**MATERIAL FOR THIS TASK:**
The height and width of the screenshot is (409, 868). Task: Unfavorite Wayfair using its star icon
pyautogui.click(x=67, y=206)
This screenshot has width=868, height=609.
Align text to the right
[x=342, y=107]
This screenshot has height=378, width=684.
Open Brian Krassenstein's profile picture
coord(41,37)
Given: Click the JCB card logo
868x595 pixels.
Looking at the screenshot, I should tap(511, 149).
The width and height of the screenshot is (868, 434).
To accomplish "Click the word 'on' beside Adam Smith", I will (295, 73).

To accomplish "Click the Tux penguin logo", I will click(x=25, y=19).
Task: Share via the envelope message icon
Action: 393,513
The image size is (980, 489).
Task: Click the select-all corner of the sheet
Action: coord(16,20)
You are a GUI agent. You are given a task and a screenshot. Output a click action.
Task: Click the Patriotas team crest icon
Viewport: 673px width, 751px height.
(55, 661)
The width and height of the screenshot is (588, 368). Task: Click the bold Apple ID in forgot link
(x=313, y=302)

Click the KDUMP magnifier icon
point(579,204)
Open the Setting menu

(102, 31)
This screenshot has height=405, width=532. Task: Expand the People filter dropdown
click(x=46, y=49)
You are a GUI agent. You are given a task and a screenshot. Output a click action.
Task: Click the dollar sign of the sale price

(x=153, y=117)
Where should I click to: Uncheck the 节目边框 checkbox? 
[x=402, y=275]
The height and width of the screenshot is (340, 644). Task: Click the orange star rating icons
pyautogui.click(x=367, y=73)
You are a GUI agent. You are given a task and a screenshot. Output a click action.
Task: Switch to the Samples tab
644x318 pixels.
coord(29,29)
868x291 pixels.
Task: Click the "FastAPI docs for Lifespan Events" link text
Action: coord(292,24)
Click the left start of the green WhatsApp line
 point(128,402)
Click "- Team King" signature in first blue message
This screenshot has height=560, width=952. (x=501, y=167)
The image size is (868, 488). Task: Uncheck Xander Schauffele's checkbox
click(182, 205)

**YOUR GOAL:** Output the data in full, please, exactly as written.

**RESULT BELOW:**
The height and width of the screenshot is (409, 868). Task: Unfavorite Wayfair using its star icon
pyautogui.click(x=67, y=206)
This screenshot has width=868, height=609.
Align text to the right
[x=342, y=107]
This screenshot has height=378, width=684.
Open Brian Krassenstein's profile picture
coord(41,37)
Given: Click the JCB card logo
868x595 pixels.
Looking at the screenshot, I should tap(511, 149).
The width and height of the screenshot is (868, 434).
To accomplish "Click the word 'on' beside Adam Smith", I will (295, 73).

To accomplish "Click the Tux penguin logo", I will click(x=25, y=19).
Task: Share via the envelope message icon
Action: 393,513
The image size is (980, 489).
Task: Click the select-all corner of the sheet
Action: coord(16,20)
You are a GUI agent. You are given a task and a screenshot. Output a click action.
Task: Click the Patriotas team crest icon
Viewport: 673px width, 751px height.
(55, 661)
The width and height of the screenshot is (588, 368). Task: Click the bold Apple ID in forgot link
(x=313, y=302)

Click the KDUMP magnifier icon
point(579,204)
Open the Setting menu

(102, 31)
This screenshot has height=405, width=532. Task: Expand the People filter dropdown
click(x=46, y=49)
You are a GUI agent. You are given a task and a screenshot. Output a click action.
Task: Click the dollar sign of the sale price

(x=153, y=117)
Where should I click to: Uncheck the 节目边框 checkbox? 
[x=402, y=275]
The height and width of the screenshot is (340, 644). Task: Click the orange star rating icons
pyautogui.click(x=367, y=73)
You are a GUI agent. You are given a task and a screenshot. Output a click action.
Task: Switch to the Samples tab
644x318 pixels.
coord(29,29)
868x291 pixels.
Task: Click the "FastAPI docs for Lifespan Events" link text
Action: coord(292,24)
Click the left start of the green WhatsApp line
 point(128,402)
Click "- Team King" signature in first blue message
This screenshot has height=560, width=952. (x=501, y=167)
The image size is (868, 488). Task: Uncheck Xander Schauffele's checkbox
click(182, 205)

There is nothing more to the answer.